In today’s world of workers’ compensation, it is a most welcome and common occurrence for nurses to be engaged to assist and participate in the adjustment of industrial claims; however, most claims professionals are unaware there are six (6) different types of nurses available in workers’ compensation, each of which has a different but vital role. In today’s blog we will discuss the six different roles a nurse may perform in any given industrial claim.
- Telephonic Nurse Case Management: This is where the nurse performs all functions of case management but does so exclusively via telephone. Their duties include contact with injured workers, physicians and sometimes employers. In addition, the nurse schedules all tests, therapy appointment and other services required, all from telephonic or computer communication.
- Field Nurse Case Management: This type of assignment requires the nurse to travel to meet the injured worker, attend medical evaluations, including hospital visitation, speak directly to physicians and scheduling medical appointments either in person or by telephone.
- Task Nurse Assignment: This type of nurse is hired to complete one task only. Often it involves having a nurse attend an appointment with the injured worker when being examined by the primary treating physician. The nurse often asks the PTP to address MMI or RTW status. We generally see this occur when a PTP fails to respond to inquiries from a claim professional, thus necessitating a personal visit from a nurse to solicit a response.
- Utilization Review Nursing Assignment: Many insurance companies and TPAs hire nurses solely to address dozens of RFAs that arrive daily. A UR nurse is a gatekeeper. If the RFA requests a procedure or medication that should be authorized by UR, then the nurse will issue approval. On the other hand, if the request is for something that may need modification or denial then the nurse will forward the request to the UR physician for response.

*Source data*.
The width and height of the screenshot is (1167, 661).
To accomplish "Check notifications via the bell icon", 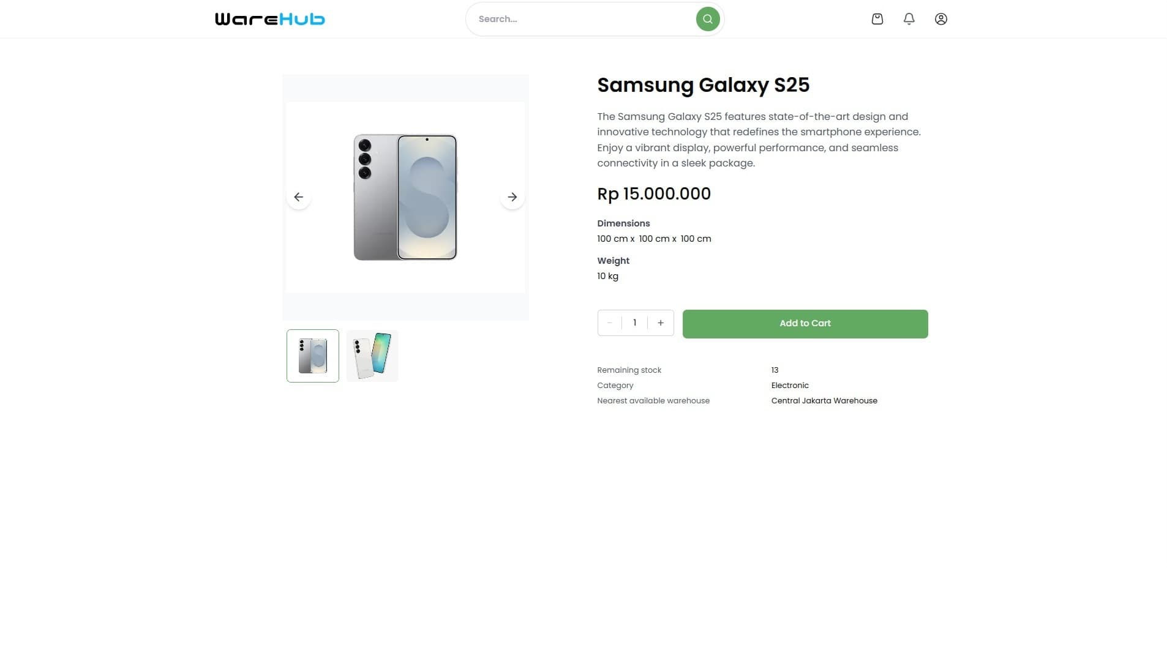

*Directions*.
• 1. Repeat the part of the workers' compensation nursing text between "- Telephonic Nurse" and "or computer communication.", inclusive, word for word.
• 2. Carry on the text about nurse roles in workers' compensation claims from the point where it stops.

*Responses per task*.
• 1.
- Telephonic Nurse Case Management: This is where the nurse performs all functions of case management but does so exclusively via telephone. Their duties include contact with injured workers, physicians and sometimes employers. In addition, the nurse schedules all tests, therapy appointment and other services required, all from telephonic or computer communication.

• 2.
- Record Review Nursing Assignment: At times subpoenaed records can be voluminous consisting of hundreds, if not thousands of pages. An attorney or claims administrator may not have the time or expertise to review all the records to locate information about important past medical issues. A nurse may be hired to spend time reviewing past records and to note anything of importance impacting the current claim.
- Nurse Consultant Assignment: A nurse may be hired to provide medical guidance to the claim administrator or defense attorney regarding certain unusual industrial injuries seldom seen. They act as a consultant to explain aspects of the injury to the injured worker and what they should expect in the future. Such information is usually helpful when establishing reserves or selecting an appropriate QME specialty. The nurse may also assist in deposition preparation by suggesting relevant medical questions to be explored during applicant’s depo.
Some claims administrators may employ over 50 nurses on their staff, handling the various issues identified above. Surprisingly, most nursing colleges do not provide information to their students about a career in claims administration nursing. Nurses usually learn about a career in workers’ compensation by word-of-mouth. If your claims organization needs nurses, we suggest contacting the career center at the local nursing college!